Eating healthy can be as simple as making some food substitutions. Fruits and vegetables are always great snack options over candy and chips. Watch your serving sizes, and make sure you are staying active. Make sure you do not become obsessed with counting everything out and always eating the healthiest choice. It is okay to splurge once in awhile and have some ice cream instead of the yogurt. If you feel that you do have a problem with food, exercising, or being overweight, make sure you speak with your doctor. He or she can help you make out a food or exercise plan that is specially suited for you. Do not allow your eating behaviors to become unhealthy, and remember that our most important goal is to follow Christ’s example and live for Him. “Therefore I say to you, do not worry about your life, what you will eat or what you will drink; nor about your body, what you will put on.
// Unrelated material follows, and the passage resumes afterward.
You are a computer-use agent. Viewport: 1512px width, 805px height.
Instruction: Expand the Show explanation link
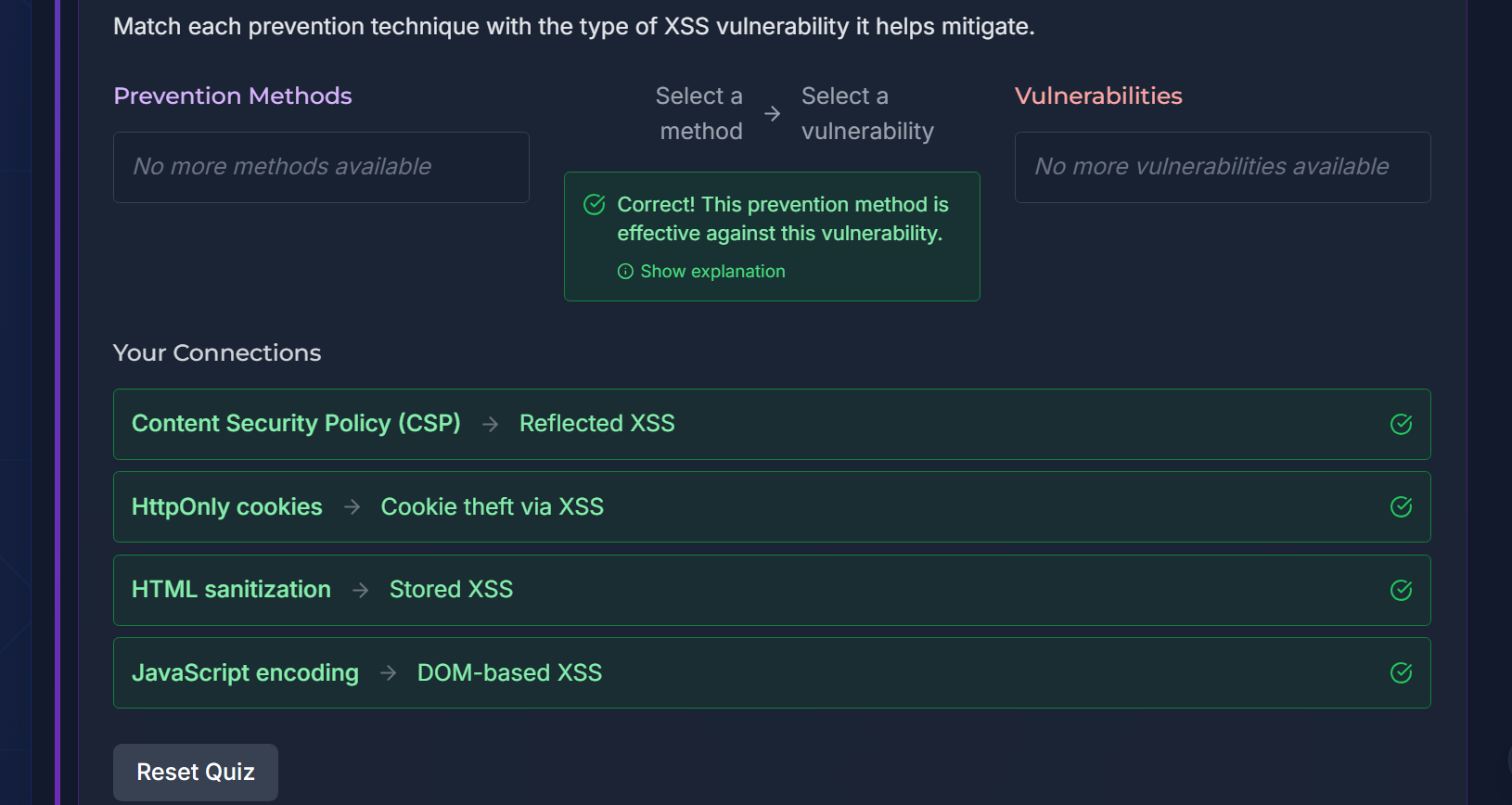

Is not life more than food and the body more than clothing? … But seek first the kingdom of God and His righteousness, and all these things shall be added to you” (Matthew 6:25, 33).
Food of the Month: Water
The human body is about 50–70% water. Water serves as the medium through which nutrients and wastes enter and leave the body. Water is needed in all aspects of bodily function. It regulates body temperature, blood pressure, and blood volume. Water lubricates joints and serves as a cushion (such as in the eyes and in the amniotic fluid during pregnancy). It is recommended for adults to take in 8 glasses of water per day. Water intake is encouraged throughout the day, especially when sweating, partaking in vigorous activities, being in hot climates, and during illness. Thirst is a late sign of dehydration, which has already occurred before the body is prompted to replace fluid loss. The best part about water is that it has no calories! Water can be consumed at every meal, and still not add any extra calories to what you are already eating. You can even add a twist of lime or lemon juice to add some flavor if you need an extra kick. With warmer months approaching, make sure you are taking in plenty of water to stay healthy and active.